The statistics on keeping weight off in the long term show the biggest success comes out of the 'no more than a pound a week' camp. So if your goal is both getting and keeping it off, the 3-4 pound a week approach might not be your best bet. It's depressingly common to gain back everything you lost and more if you don't change your lifestyle in a way that is sustainable from this day to your last one.
Similarly, if your goal is "Please! No gallstones!" you might want to steer clear of super rapid weight loss and long-term calorie restrictions. I can't speak from experience. But the comments I read from actual long-term users on review sites for some of those programs? Yikes!
If endorphins are the thing that inspires you, then running and biking and the like are great. Especially if you live in an area where it's easy to do that year round, or you have space for equipment in your house, or you can make yourself get to a gym to work out indoors in brutal winter months. It also helps not to have any hip or knee issues going in (Hello: me, and insert: sad face. I hated running most of the time I was doing it, but nothing puts you in good shape faster, and it really does feel good at the end.)
When it comes to simple weight loss, I've read many times that the most effective approach is tracking both what you eat and what you do - that in fact, without that tool, you won't be successful in the long term. But it's got to be easy to keep those records, because if it's not practical for you to maintain whatever system you choose the results don't last.

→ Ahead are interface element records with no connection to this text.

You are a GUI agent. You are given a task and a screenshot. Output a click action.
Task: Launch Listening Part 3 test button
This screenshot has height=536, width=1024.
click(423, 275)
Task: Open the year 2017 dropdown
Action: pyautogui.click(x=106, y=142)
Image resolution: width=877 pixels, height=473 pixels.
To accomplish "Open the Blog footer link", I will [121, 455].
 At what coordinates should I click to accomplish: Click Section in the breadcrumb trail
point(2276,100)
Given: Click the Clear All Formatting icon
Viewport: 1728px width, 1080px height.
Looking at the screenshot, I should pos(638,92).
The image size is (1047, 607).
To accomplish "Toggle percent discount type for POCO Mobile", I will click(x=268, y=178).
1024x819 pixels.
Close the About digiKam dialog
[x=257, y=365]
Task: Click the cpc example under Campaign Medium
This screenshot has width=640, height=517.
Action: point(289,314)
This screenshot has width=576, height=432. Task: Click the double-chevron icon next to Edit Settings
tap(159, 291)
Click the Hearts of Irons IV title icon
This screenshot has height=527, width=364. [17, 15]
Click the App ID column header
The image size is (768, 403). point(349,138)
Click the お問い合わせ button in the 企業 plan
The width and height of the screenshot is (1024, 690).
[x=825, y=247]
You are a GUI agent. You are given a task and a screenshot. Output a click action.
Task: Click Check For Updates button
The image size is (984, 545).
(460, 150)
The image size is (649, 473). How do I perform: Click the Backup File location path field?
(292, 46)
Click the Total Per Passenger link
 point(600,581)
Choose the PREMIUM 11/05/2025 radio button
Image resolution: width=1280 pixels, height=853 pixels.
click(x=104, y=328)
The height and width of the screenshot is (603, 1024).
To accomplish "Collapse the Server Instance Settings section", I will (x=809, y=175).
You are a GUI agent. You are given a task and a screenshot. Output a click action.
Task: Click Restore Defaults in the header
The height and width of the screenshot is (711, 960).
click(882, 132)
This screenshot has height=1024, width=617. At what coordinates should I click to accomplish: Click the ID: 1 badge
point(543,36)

It costs rather more than a pad of paper and a calculator, but my favourite tracking system so far is the mobile phone app for Fitbit, used in conjunction with a Fitbit One. It's just so fast to tap in what you've just eaten, wherever you go, and the Fitbit device takes care of everything else. Your only remaining interventions are pressing a button to note when you go to bed at night and when you get up, and recording specific activities like weight training or swimming or - okay, making stuff. It all counts! And the app offers instant motivations and rewards, thanks to the colourful bar charts and smiley faces that appear as you work your way through the day.
I mean: I will walk up and down the stairs at home for no reason other than to make those colours and images change on my phone's screen. They are that compelling.
Yeah, yeah. But like we said: we're knitters. What motivation will work for us?
Take a deep breath, folks. What about - knitting?
Knitting a sweater?
Knitting a sweater that's a size or two too small for you, depending on your goal?
Rewarding yourself with knitting every time you complete a certain amount of exercise in a day?
Fitting into that sweater when it's done and then...
Knitting another sweater?
Just a thought.
Nothing to do with my finally deciding to pull out this sweater I started just as life started to get unmanageably stressful a few years ago, and stopped when I realized it would no longer fit even if I finished it.
And now if you'll excuse me, I'm going to get up from my desk and go for a walk. See you on Monday!